* **GOAL OF THE EXERCISE**: A single stretch of the material below is to be transcribed exactly, starting at the line with "[tumblr] (90, 2044)" and ending after the line with "Stories (46, 2496)".

* **DATA TO EXAMINE**:
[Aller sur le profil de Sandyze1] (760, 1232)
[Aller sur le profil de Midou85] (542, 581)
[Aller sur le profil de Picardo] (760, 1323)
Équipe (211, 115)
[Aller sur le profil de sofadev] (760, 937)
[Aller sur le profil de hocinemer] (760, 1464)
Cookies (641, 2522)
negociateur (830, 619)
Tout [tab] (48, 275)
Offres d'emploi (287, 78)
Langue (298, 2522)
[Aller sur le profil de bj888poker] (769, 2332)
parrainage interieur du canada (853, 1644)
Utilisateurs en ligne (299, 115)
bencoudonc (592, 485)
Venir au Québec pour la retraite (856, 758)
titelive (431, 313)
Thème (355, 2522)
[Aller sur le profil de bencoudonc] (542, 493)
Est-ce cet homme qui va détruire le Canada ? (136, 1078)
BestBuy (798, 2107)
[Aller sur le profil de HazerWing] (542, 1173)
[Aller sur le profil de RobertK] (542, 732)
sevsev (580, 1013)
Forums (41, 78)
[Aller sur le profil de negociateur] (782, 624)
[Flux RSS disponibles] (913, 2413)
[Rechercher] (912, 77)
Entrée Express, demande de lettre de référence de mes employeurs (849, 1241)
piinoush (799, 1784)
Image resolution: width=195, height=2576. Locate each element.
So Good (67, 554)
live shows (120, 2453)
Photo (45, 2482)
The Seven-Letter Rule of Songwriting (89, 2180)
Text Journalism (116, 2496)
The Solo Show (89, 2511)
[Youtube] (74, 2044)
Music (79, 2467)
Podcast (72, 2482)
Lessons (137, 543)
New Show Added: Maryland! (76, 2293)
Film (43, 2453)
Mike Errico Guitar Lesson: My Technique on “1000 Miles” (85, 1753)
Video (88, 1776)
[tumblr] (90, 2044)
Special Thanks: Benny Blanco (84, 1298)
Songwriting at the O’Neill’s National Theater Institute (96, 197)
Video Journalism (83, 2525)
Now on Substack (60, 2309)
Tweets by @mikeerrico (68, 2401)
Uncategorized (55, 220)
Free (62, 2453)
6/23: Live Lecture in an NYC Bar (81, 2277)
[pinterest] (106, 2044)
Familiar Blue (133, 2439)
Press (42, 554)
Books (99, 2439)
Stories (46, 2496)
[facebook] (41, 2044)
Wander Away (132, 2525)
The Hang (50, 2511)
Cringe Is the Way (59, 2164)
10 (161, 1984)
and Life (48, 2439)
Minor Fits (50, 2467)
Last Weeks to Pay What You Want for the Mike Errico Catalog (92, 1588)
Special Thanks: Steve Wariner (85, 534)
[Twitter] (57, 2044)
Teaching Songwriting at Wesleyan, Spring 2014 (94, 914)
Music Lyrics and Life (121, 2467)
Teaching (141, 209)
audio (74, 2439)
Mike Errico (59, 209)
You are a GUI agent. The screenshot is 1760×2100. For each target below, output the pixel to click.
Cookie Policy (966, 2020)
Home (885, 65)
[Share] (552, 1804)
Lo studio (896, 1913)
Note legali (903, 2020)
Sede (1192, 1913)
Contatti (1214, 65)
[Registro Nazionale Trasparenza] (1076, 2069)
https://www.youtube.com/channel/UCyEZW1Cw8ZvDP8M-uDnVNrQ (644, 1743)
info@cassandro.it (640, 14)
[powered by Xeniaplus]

* **PROBLEM SOLUTION**:
[tumblr] (90, 2044)
Special Thanks: Benny Blanco (84, 1298)
Songwriting at the O’Neill’s National Theater Institute (96, 197)
Video Journalism (83, 2525)
Now on Substack (60, 2309)
Tweets by @mikeerrico (68, 2401)
Uncategorized (55, 220)
Free (62, 2453)
6/23: Live Lecture in an NYC Bar (81, 2277)
[pinterest] (106, 2044)
Familiar Blue (133, 2439)
Press (42, 554)
Books (99, 2439)
Stories (46, 2496)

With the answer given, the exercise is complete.